* _Exercise instructions_:
Print, word for word, the line containing "Instruction: Click the" and all lines beneath it to the end of the entries below. Pictures do not belong in the copy.
#####
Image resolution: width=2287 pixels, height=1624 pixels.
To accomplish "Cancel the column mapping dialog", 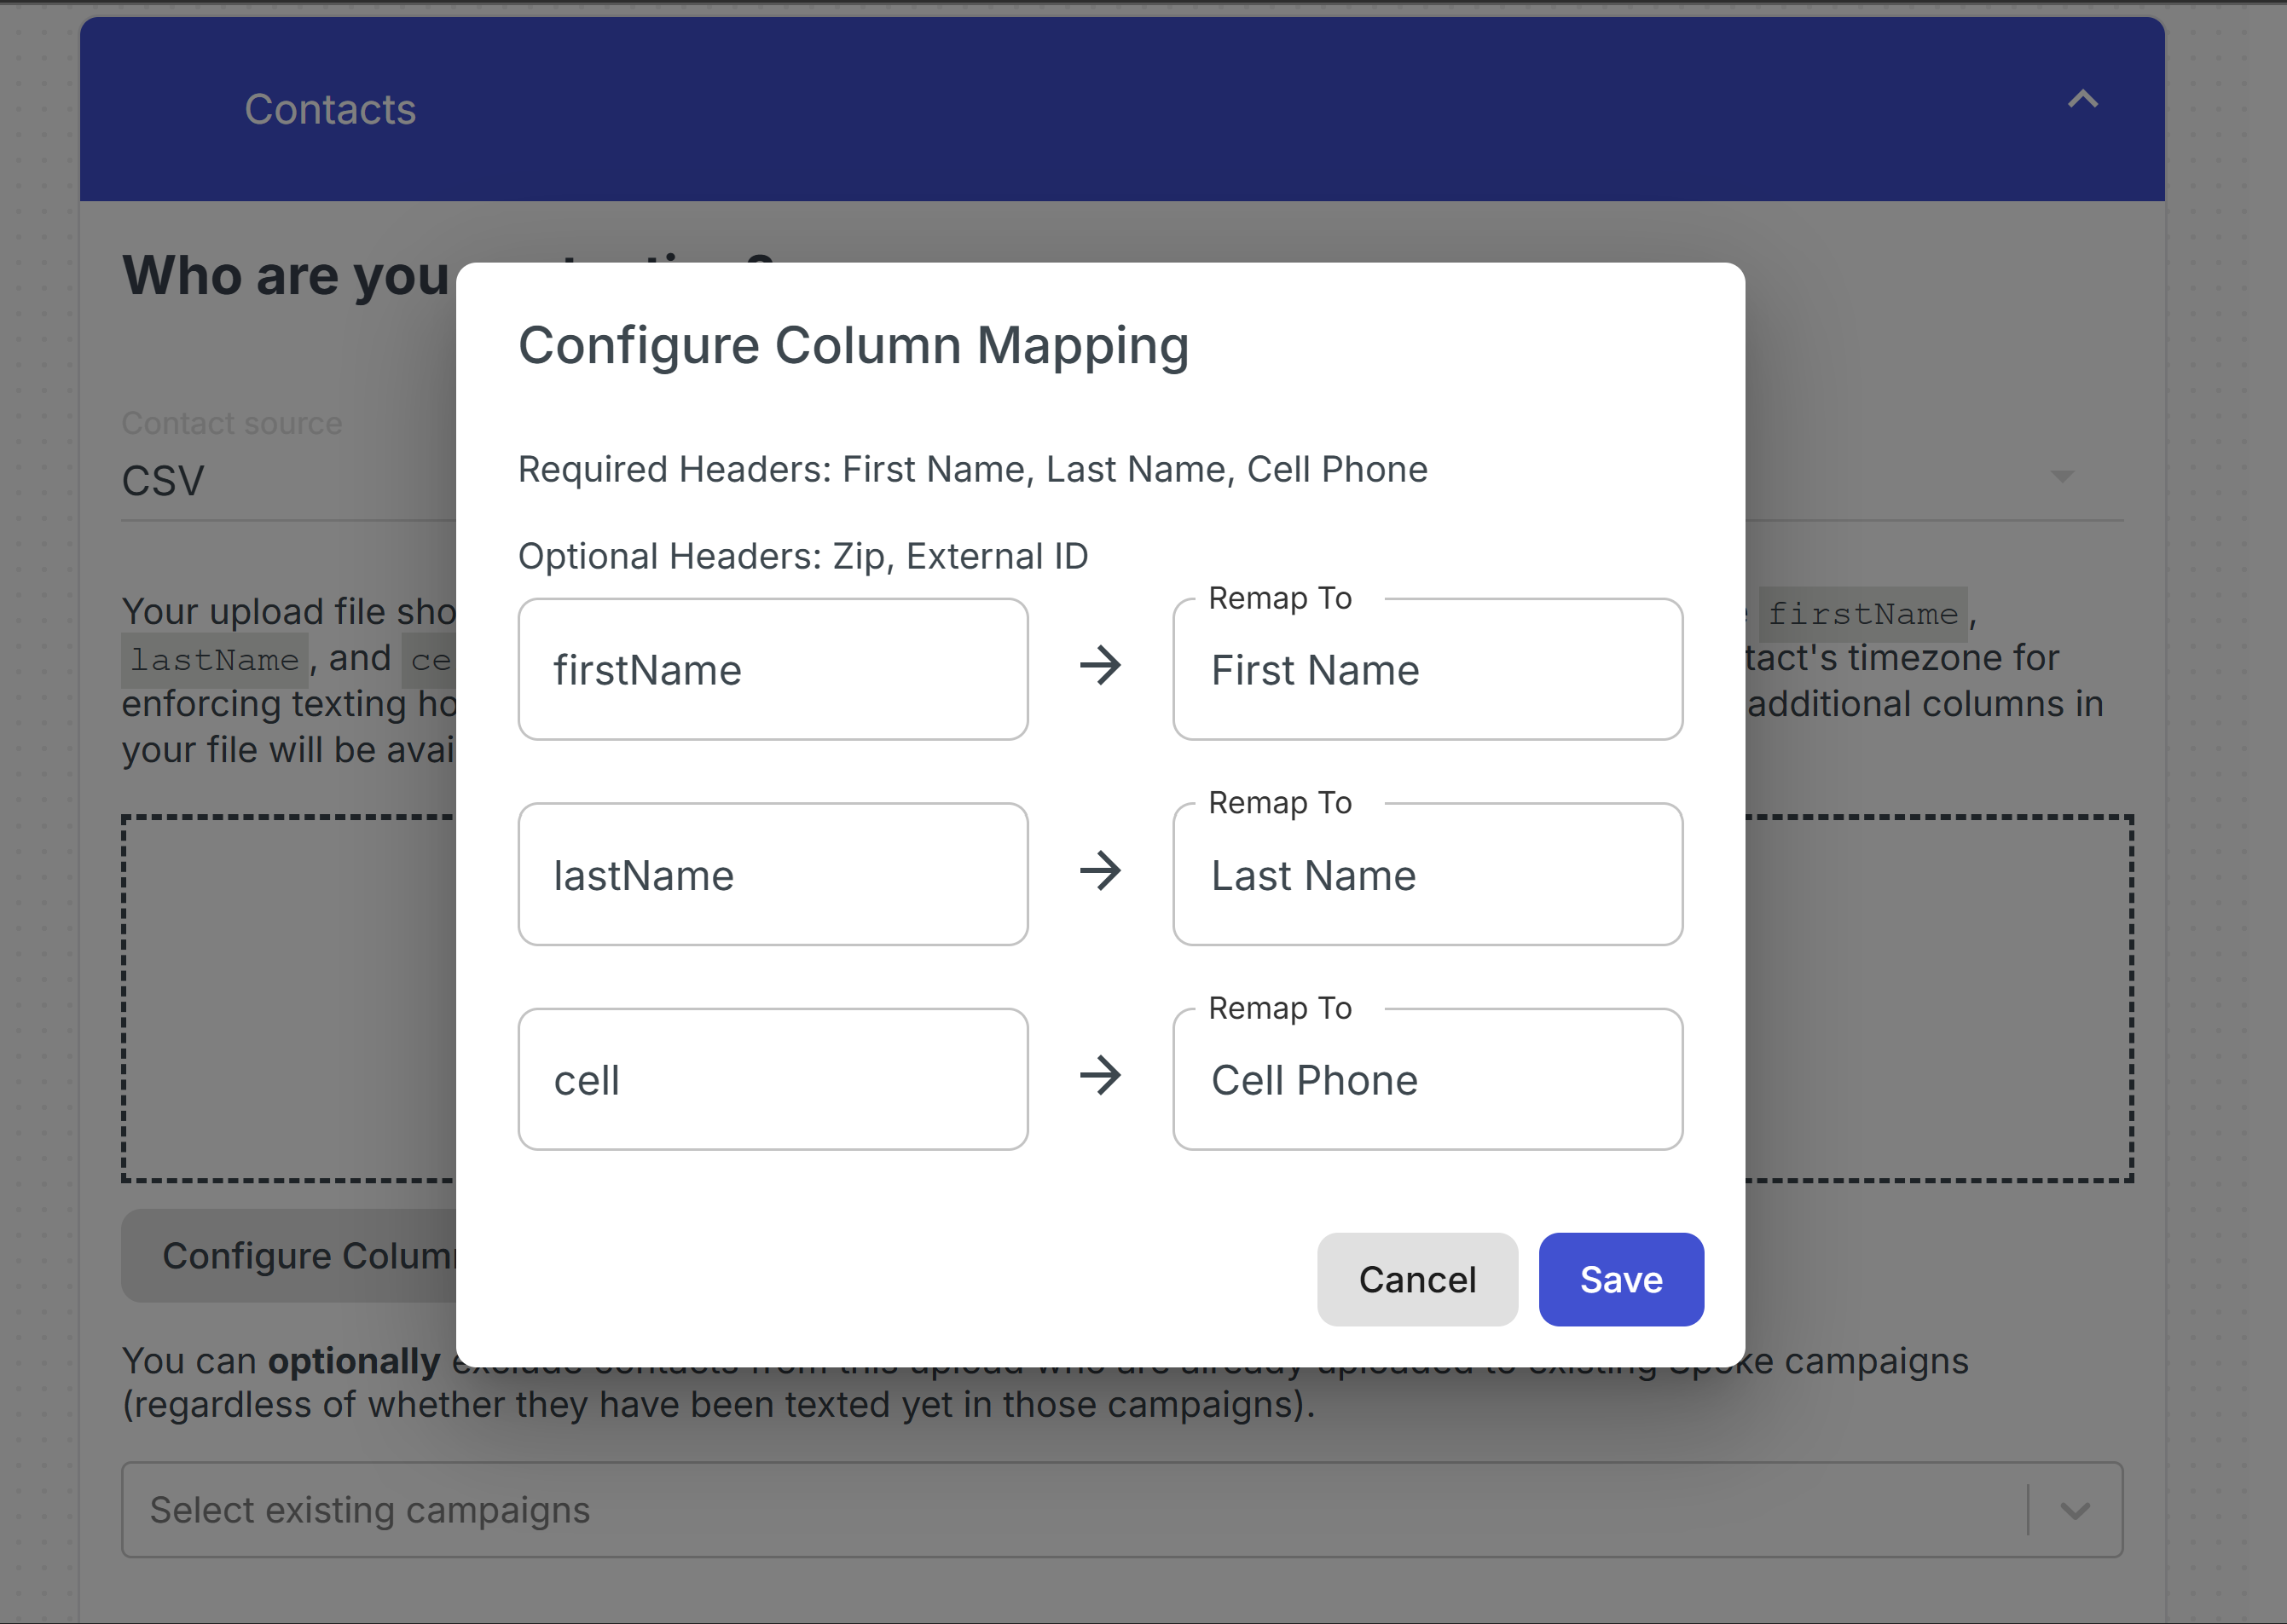I will (x=1417, y=1280).
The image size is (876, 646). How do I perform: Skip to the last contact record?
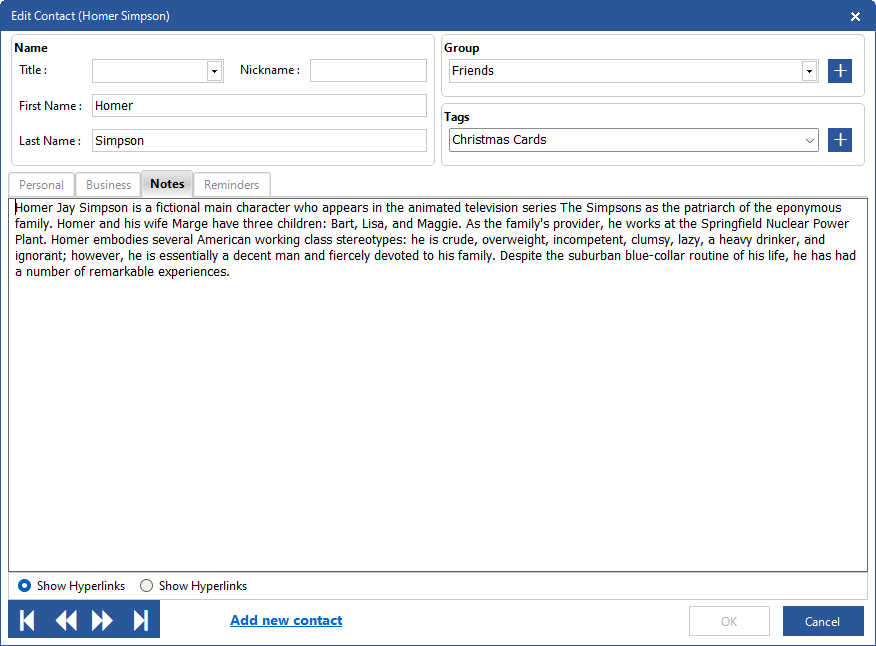tap(140, 621)
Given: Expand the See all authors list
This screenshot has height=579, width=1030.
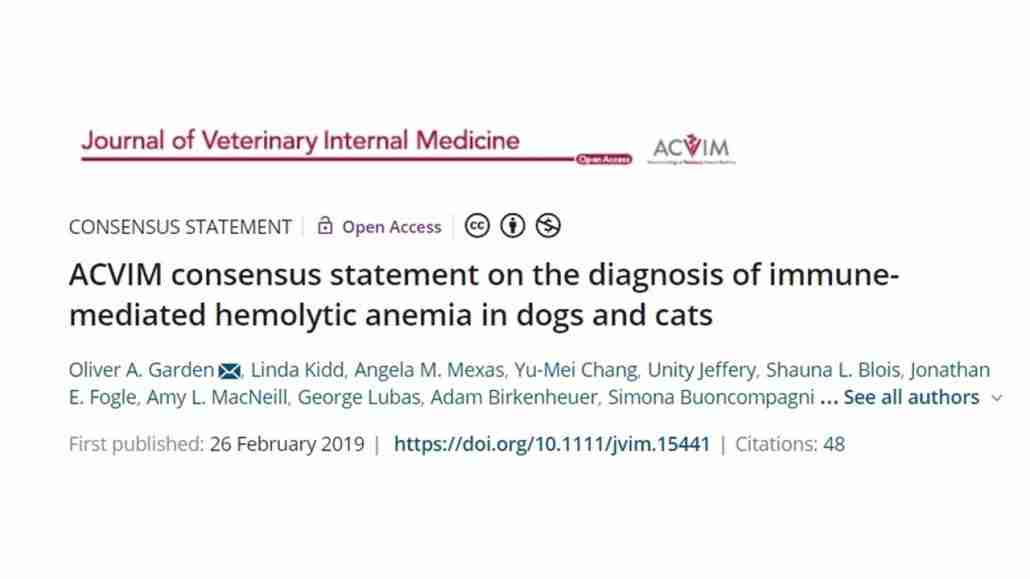Looking at the screenshot, I should [x=911, y=397].

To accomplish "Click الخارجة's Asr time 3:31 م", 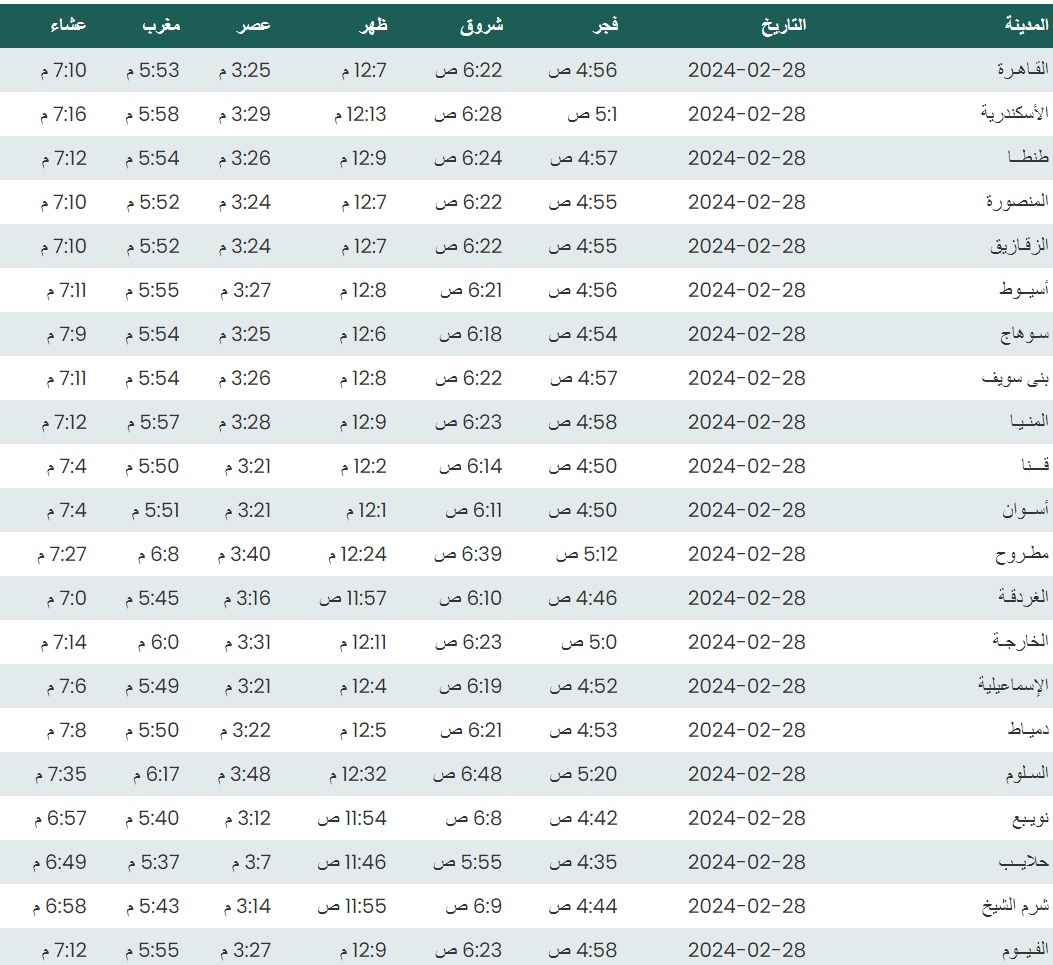I will (x=244, y=642).
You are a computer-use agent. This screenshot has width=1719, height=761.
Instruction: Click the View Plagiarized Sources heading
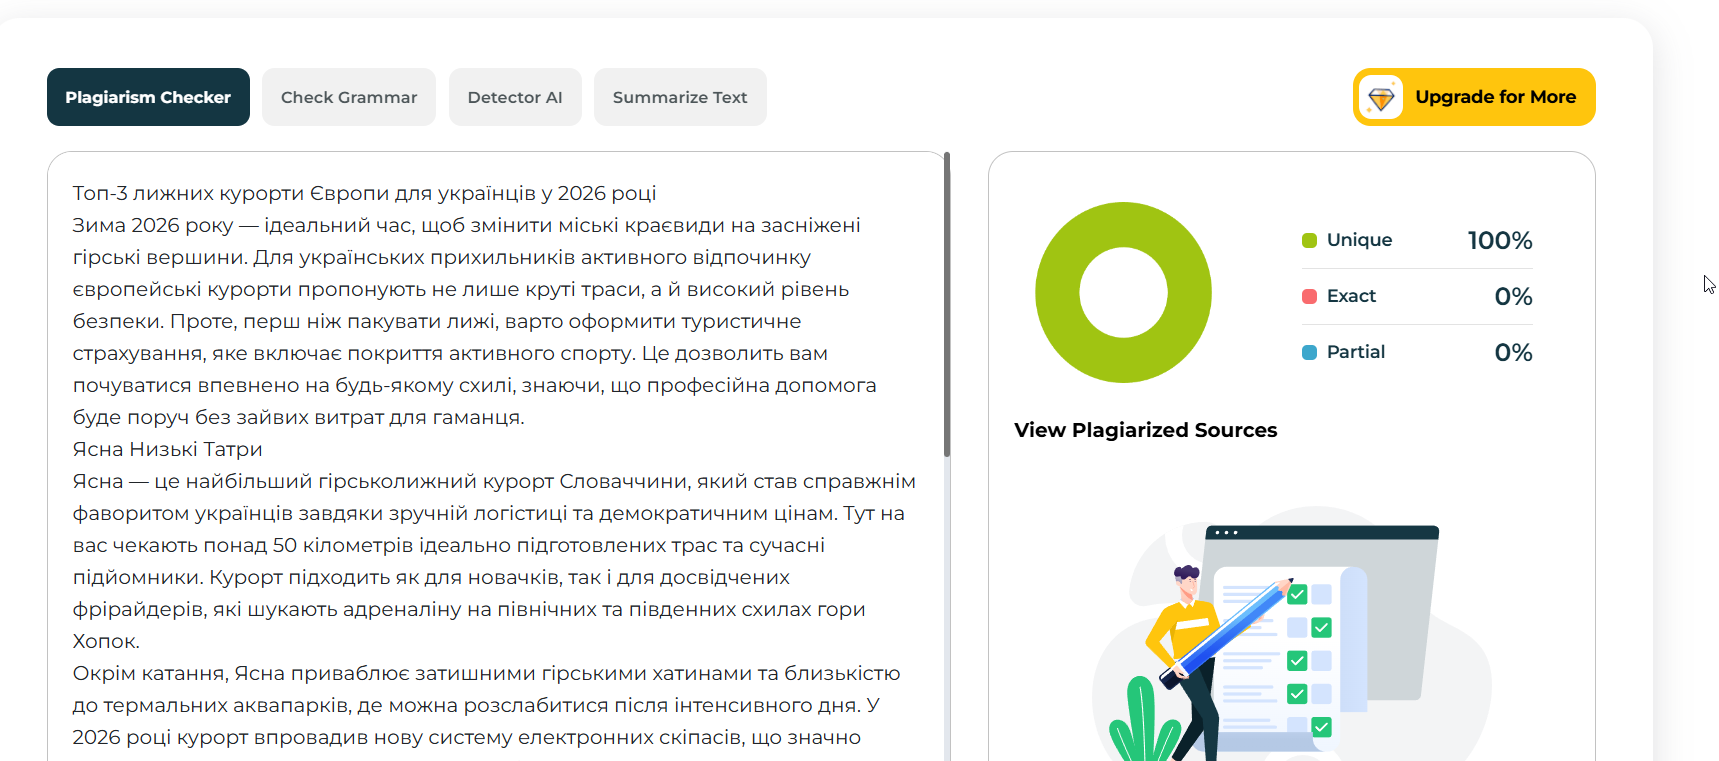[1145, 430]
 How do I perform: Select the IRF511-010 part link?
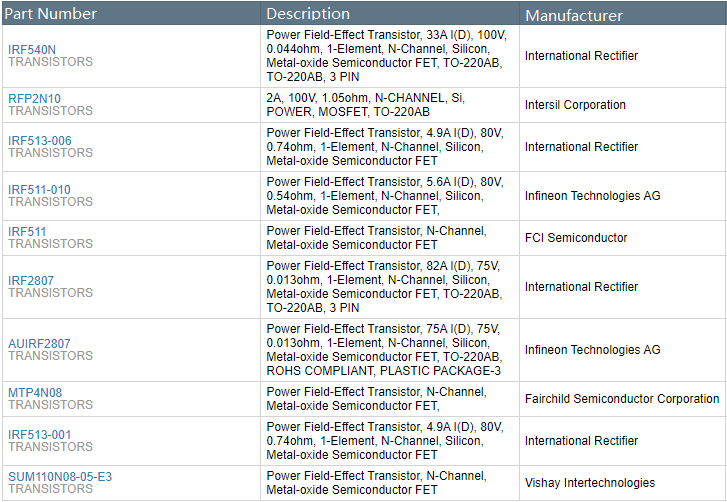pos(39,189)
#####
* _Exercise output_:
Instruction: Click the View Plagiarized Sources heading
[1145, 430]
 How do I perform: Select the IRF511-010 part link?
pos(39,189)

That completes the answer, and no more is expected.